§ **Bloc de texte**
● ● ●
Il y a eu plusieurs phases. Au tout début, les Jeux étaient encore d'actualité, il s'agissait de maintenir l'entraînement physique pour être au top dès que ça allait reprendre. Ensuite, il y a eu l'annonce du report. Je me suis retrouvée un peu entre deux eaux. Je me sentais prête pour aller défendre mon titre olympique cet été, alors ça n'était pas très agréable. Puis mon conjoint m'a dit "Écoute, tout va bien, tu vas faire encore ce que tu aimes durant un an et demi". En le voyant comme cela, ça m'a simplifié les choses. La planche à voile et la régate, c'est progresser constamment, c'est tirer sur tous les leviers de la performance et c'est quelque chose qui m'anime tous les jours.
Cela a bousculé vos plans ?
● ● ●
§ **Consignes**
**1.** Veuillez transcrire fidèlement le passage du bloc de texte qui commence par « Il y a eu plusieurs » et se poursuit jusqu'à « tous les jours. ».
**2.** Selon le bloc de texte, quel titre la personne interrogée se sentait-elle prête à défendre cet été ?
Vous n'aurez pas besoin du matériel fourni.

§ **Matériel fourni**
● ● ●
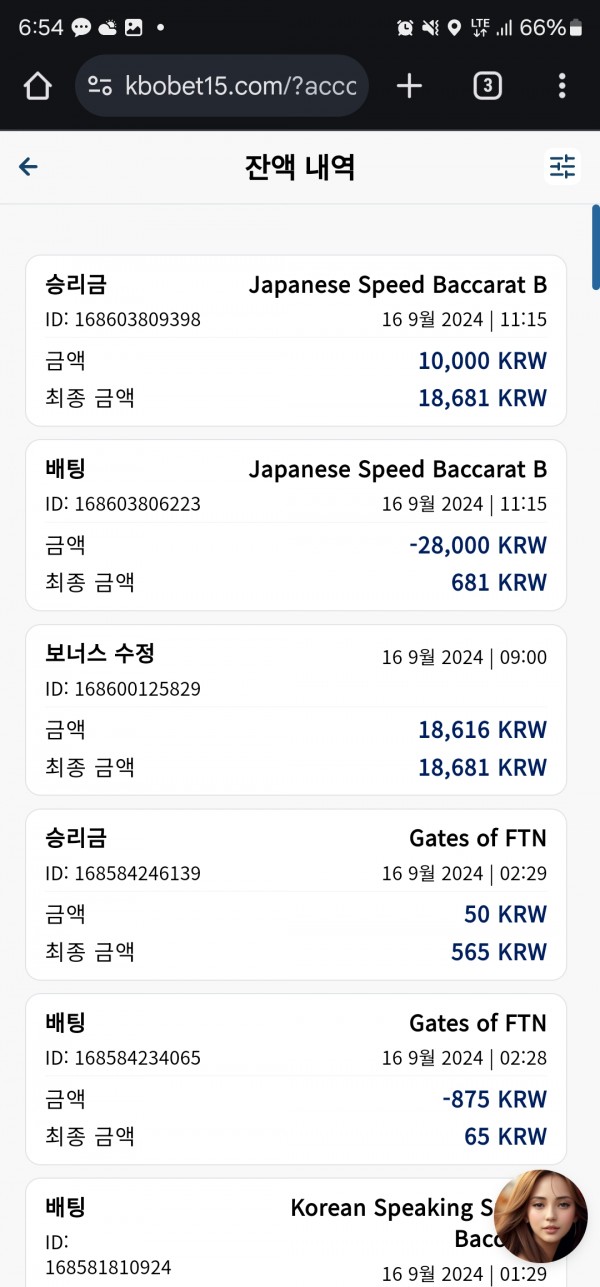
Task: Open the 10,000 KRW winnings entry
Action: tap(296, 340)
● ● ●
§ **Réponses par numéro**
**1.**
Il y a eu plusieurs phases. Au tout début, les Jeux étaient encore d'actualité, il s'agissait de maintenir l'entraînement physique pour être au top dès que ça allait reprendre. Ensuite, il y a eu l'annonce du report. Je me suis retrouvée un peu entre deux eaux. Je me sentais prête pour aller défendre mon titre olympique cet été, alors ça n'était pas très agréable. Puis mon conjoint m'a dit "Écoute, tout va bien, tu vas faire encore ce que tu aimes durant un an et demi". En le voyant comme cela, ça m'a simplifié les choses. La planche à voile et la régate, c'est progresser constamment, c'est tirer sur tous les leviers de la performance et c'est quelque chose qui m'anime tous les jours.

**2.** Son titre olympique.